With that, I will pass it back to Martin. Thank you, Pedro. Operator, we can now open the line for questions.
Thank you. As a reminder, to ask a question, you'll need to press star 11 on your telephone. To withdraw your question, please press star 11 again. Please wait for your name to be announced. Please stand by while we compile the Q&A roster. One moment for our first question, please. And our first question comes from the line of Ahmed Shaikh with Beacon Securities. Your line is open.
Hey, guys. Congrats on a good quarter, and thanks for taking my questions. I guess maybe the first question on help us understand the path on the ramp up on the current platforms. We're positively pleased with the continued revision, upward revision to the guidance. maybe help us understand what keeps transpiring in terms of order flow or relationship with the current customers that on the current contracts just to help us understand how should we think about modeling the top line sure so so what we're seeing that transportation segment is doing slightly better than expected throughout the segment so directly it impacts
our graphene-enhanced composite parts supply, and that brought in better-than-expected performance here. As well, some of the segments that were present but in smaller volumes, they're also seeing a bit better performance than anticipated. So, all in all, we're seeing improvement in slightly, but a lot more improvement in the gross margin as a result of better products and higher quality and less defects. That's what graphene does to the SMC composite parts.
That's great, Khaled. I appreciate it. And the second one for me, you guys indicated that you're deep into the detailed engineering Any cost savings transpired from that, given the line of maybe recent reduction in inflation overall in the environment? Any potential savings on the CapEx plan?
If I may, actually, the reduction that we've seen in the analysis that we've been doing is actually because of the impacts on inflation that we're expecting. Some of those materials are actually not going to be as expensive as we once thought. So I don't know if we can say that they've come down in price and the inflation is actually reduced. I think we may have actually overestimated the impact of the inflation when we did our preliminary analysis.
That's great. So fair to say there's potential savings on the CapEx, which we look forward to. That's great. Thanks, guys, for answering my questions. I'll jump back in the queue.
Thank you. One moment for our next question, please. And our next question comes from the line of Eli Rodney with National Bank Financial. Your line is now open.
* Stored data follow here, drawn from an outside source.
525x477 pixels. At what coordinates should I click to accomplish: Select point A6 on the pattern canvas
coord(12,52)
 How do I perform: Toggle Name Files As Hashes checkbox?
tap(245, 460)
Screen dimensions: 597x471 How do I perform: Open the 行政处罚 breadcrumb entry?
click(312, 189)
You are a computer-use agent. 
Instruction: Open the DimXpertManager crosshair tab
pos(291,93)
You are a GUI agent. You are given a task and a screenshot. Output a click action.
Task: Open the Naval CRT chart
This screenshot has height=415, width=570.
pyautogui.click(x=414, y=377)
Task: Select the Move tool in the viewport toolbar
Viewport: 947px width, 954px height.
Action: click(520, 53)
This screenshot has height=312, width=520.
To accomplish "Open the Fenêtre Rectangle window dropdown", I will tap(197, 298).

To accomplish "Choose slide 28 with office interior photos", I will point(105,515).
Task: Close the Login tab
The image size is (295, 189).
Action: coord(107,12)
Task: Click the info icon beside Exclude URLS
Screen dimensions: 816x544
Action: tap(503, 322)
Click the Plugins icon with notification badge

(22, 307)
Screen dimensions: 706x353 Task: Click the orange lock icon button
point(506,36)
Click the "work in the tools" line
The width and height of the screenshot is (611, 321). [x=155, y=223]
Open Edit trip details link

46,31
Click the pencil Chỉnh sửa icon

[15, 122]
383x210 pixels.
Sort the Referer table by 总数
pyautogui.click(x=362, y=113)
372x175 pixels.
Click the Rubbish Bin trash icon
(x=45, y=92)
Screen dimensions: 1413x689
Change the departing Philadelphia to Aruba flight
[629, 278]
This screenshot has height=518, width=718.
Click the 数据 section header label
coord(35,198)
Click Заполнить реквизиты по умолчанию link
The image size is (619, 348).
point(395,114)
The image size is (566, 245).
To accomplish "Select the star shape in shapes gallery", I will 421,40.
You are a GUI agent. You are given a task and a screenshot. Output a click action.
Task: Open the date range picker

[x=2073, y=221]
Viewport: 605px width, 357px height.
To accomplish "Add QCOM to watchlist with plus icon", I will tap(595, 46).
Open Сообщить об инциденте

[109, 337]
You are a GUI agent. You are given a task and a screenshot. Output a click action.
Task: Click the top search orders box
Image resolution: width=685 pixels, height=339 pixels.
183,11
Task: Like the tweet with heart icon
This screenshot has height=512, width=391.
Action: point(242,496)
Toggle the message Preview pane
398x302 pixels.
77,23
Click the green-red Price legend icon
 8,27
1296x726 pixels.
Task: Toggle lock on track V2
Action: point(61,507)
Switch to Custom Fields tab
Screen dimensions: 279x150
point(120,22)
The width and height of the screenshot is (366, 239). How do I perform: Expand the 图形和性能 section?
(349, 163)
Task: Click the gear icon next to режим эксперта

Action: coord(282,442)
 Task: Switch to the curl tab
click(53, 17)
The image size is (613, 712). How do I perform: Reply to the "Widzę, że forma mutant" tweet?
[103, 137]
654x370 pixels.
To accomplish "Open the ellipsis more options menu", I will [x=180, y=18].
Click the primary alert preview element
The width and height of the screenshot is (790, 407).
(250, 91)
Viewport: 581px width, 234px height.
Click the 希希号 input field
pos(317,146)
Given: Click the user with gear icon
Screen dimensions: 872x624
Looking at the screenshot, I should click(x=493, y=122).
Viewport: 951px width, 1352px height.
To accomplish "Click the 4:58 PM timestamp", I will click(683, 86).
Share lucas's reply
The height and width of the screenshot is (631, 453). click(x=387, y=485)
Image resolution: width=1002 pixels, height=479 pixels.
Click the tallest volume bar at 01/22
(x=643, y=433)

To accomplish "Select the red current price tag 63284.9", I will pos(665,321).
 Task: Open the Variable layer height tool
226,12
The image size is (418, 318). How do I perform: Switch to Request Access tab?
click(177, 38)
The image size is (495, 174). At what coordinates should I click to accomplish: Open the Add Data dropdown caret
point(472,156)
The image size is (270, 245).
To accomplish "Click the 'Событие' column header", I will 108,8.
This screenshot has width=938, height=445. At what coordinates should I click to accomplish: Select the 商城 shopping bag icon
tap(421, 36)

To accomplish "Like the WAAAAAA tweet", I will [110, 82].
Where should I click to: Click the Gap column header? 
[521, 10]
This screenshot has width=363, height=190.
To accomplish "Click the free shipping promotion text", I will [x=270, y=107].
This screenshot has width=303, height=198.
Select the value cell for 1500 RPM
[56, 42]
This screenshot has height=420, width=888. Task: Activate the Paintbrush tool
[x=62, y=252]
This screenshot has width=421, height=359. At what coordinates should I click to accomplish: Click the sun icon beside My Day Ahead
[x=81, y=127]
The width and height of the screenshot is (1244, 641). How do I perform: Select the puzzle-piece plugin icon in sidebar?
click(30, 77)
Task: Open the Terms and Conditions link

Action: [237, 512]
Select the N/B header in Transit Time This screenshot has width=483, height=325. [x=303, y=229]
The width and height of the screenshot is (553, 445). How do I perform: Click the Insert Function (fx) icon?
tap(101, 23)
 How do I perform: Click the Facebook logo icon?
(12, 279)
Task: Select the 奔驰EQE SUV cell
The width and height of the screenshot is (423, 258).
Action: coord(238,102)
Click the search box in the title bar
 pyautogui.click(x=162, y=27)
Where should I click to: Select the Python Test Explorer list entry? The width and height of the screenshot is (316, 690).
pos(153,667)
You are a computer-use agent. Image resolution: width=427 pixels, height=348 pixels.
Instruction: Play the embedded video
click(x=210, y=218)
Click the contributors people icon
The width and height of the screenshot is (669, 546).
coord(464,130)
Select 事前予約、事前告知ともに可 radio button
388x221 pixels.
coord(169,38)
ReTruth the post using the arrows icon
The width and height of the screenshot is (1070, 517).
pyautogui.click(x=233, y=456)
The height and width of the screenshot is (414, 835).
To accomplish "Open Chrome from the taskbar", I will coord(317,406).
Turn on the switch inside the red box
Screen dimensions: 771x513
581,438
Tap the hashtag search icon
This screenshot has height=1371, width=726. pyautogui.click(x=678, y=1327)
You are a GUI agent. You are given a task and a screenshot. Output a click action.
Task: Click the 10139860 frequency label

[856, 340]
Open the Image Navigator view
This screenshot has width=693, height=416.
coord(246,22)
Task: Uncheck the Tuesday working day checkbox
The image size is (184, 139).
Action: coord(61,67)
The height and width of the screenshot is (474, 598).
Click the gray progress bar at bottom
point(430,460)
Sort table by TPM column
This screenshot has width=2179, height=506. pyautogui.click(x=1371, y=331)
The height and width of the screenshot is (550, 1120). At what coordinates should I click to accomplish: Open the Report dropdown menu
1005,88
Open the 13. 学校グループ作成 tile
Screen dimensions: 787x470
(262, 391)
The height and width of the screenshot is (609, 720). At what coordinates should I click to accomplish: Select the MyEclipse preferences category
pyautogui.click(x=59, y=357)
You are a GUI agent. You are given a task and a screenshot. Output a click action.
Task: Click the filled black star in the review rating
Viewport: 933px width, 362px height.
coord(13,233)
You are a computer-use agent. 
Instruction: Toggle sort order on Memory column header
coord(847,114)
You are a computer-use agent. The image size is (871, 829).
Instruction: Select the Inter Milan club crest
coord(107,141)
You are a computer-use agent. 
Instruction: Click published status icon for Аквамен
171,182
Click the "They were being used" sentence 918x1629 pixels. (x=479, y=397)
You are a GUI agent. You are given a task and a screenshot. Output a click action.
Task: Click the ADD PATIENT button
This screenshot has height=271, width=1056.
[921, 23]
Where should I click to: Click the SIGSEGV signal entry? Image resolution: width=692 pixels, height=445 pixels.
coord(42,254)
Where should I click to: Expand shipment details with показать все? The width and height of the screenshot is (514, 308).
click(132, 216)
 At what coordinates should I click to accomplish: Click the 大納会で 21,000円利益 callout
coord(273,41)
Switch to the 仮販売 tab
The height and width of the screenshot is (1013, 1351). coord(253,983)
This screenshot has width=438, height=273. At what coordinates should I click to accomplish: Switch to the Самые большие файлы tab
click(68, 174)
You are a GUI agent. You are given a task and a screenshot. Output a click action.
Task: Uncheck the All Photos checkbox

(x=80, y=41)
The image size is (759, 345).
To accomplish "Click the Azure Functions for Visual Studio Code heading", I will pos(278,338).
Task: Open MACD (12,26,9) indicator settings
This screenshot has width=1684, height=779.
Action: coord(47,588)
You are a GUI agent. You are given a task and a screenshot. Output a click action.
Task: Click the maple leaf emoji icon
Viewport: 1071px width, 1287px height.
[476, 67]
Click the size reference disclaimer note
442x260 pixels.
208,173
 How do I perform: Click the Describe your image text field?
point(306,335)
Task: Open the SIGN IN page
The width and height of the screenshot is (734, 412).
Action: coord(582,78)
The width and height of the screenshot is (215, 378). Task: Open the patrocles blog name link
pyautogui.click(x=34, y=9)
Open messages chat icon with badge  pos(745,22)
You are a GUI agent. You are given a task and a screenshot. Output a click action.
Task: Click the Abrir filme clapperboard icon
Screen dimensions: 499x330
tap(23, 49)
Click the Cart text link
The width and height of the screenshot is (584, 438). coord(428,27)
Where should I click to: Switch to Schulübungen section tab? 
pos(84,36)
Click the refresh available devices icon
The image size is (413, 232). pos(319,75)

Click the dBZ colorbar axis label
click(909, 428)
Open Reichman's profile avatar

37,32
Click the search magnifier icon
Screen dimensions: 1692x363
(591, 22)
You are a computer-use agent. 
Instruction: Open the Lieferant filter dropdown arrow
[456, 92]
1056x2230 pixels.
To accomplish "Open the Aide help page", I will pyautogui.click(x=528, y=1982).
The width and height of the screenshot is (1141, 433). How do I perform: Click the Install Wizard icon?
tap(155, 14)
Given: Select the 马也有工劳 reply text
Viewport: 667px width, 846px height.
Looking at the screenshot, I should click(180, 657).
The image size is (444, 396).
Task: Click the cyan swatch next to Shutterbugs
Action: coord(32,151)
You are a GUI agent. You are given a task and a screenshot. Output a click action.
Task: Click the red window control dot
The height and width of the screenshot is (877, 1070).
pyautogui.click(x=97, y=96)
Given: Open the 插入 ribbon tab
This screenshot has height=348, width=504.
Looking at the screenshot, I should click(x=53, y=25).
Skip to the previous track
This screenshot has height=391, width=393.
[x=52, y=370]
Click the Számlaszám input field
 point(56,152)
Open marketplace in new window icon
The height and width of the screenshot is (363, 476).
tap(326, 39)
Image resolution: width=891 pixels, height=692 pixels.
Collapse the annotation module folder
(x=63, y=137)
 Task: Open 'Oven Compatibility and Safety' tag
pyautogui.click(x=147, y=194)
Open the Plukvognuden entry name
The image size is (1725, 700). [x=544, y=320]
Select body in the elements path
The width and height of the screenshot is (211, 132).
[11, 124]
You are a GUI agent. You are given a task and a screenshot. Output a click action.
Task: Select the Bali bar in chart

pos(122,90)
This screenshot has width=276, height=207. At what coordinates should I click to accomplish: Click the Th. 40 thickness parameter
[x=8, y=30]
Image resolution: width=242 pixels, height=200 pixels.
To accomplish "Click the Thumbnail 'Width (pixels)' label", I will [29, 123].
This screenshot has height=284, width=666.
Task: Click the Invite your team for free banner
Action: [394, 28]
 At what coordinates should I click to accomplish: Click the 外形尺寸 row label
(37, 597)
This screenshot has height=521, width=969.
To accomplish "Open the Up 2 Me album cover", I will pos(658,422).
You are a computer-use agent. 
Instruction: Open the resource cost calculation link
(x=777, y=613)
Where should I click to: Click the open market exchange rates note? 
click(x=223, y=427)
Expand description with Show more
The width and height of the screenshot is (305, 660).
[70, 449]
Good morning, everyone. Just filling in for Rupert here. So if I could just start on the battery plant. So from the disclosures funding to be finalized in the next few months, construction potentially in early 2024. Just wondering if there's any steps you guys could give some color to that are or that you view as sort of a key checkpoint that would increase your certainty on on meeting the timelines you've given sure so um the the whole financing um is is around um 500 million dollars for that facility
And which, as we said, we have visibility for about half of that support from the provincial and federal government. So where we stand today is we need to have comfort on the remaining portion of the capital, the equity portion and debt portion by outside investors. The capital allocation plan would be throughout the years. The first batch of capital needs to be invested by about mid-2024, second or third quarter, and also the construction, the physical construction really starts toward the end of next year. So what we're trying to do right now is to continue our engineering work, further de-risk our analysis in terms of OPEX and CAPEX and we'll get to much better visibility by the middle of next year before they invest in the big block of capital. The project is the way we see it. We are very committed and we're going forward with that. The capital investment will be staggered to about three years. So we're already starting the first portion of that and hopefully we'll have it all done by 2026. So in terms of the steps needs to be taken is very similar to any project, any infrastructure project out there. We need to complete our engineering work and we also need to build the building, which all of this will happen, will start by end of 2024. Okay.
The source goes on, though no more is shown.